The Remarkables, the jagged peaks visible across Lake Wakatipu from Queenstown, earned their name from early European surveyors who considered it remarkable that a mountain range could run on an almost perfectly true north-south axis. Most mountain ranges form in irregular, curving lines shaped by tectonic collision, so a straight north-south alignment is genuinely rare, and the Remarkables are often cited as one of only two ranges on Earth with this feature.
This orientation isn't just a geographical curiosity, it's the reason the range catches light so dramatically at both ends of the day. Because the peaks run directly north-south, the rising and setting sun rakes across the entire ridgeline rather than lighting it from one side, producing the pink-and-gold alpenglow that photographers chase along Queenstown's waterfront each evening.

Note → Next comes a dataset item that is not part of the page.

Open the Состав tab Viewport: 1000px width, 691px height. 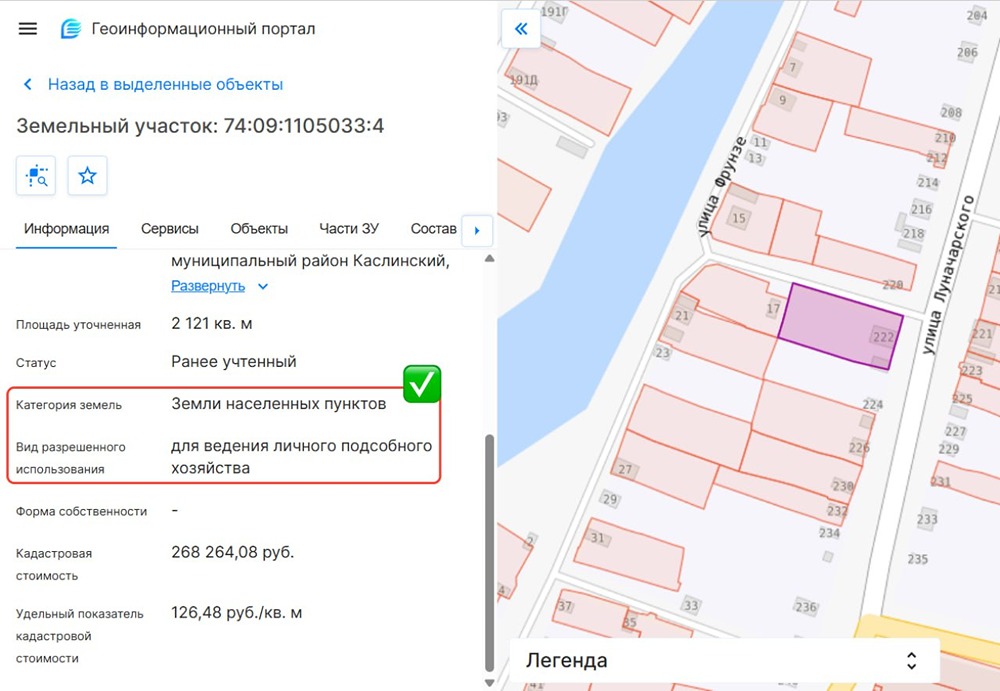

The range itself was uplifted along the Alpine Fault system, the same tectonic boundary responsible for the Southern Alps, and today hosts the Remarkables ski field, one of Queenstown's two main winter resorts. Visitors can view the range from Lake Wakatipu's shores, from the Skyline Gondola, or drive up into the alpine basin itself for skiing between June and October.
**Q: Why are the Remarkables mountains near Queenstown called that?** A: Early surveyors in the 1860s found it remarkable that the range ran on an almost exact north-south axis, an alignment shared by very few mountain ranges worldwide, and named it accordingly.
**Q: Can visitors ski on the Remarkables in winter?** A: Yes, the Remarkables Ski Area sits about 25 minutes from central Queenstown and typically operates from June to early October, offering slopes for beginners through to advanced skiers.